-- Raw data follows --

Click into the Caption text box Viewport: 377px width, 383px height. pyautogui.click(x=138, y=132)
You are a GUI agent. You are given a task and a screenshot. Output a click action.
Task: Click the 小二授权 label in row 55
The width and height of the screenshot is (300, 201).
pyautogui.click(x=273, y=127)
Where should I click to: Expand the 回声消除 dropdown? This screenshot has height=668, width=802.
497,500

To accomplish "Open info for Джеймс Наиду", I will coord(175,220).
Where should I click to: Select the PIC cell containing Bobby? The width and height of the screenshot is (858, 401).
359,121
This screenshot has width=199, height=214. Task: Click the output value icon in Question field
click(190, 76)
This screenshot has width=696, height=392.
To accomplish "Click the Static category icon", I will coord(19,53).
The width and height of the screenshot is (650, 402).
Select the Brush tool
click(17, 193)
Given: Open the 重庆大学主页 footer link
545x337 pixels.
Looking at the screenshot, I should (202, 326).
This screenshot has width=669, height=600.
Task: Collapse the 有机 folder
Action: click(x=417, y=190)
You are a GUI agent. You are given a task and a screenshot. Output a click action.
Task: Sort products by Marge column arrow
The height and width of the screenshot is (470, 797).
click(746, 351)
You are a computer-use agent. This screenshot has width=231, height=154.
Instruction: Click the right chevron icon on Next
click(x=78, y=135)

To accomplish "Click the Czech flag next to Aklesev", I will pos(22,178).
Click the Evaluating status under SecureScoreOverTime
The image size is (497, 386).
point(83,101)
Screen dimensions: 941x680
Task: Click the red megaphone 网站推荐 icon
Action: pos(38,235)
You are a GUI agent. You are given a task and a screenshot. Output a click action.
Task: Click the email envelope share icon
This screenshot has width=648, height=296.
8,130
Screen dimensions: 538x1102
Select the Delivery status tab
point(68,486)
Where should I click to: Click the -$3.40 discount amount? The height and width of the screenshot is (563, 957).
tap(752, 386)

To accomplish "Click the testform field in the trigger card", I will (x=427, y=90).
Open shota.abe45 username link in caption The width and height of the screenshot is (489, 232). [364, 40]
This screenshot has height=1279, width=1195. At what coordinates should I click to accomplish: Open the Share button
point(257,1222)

-- Raw data concluded --

§ **Exercise details**
Write out the records above exactly, from the opening line to the line with "Task: Click the 小二授权 label in row 55", including both, with nothing added.

§ **Your solution**
Click into the Caption text box Viewport: 377px width, 383px height. pyautogui.click(x=138, y=132)
You are a GUI agent. You are given a task and a screenshot. Output a click action.
Task: Click the 小二授权 label in row 55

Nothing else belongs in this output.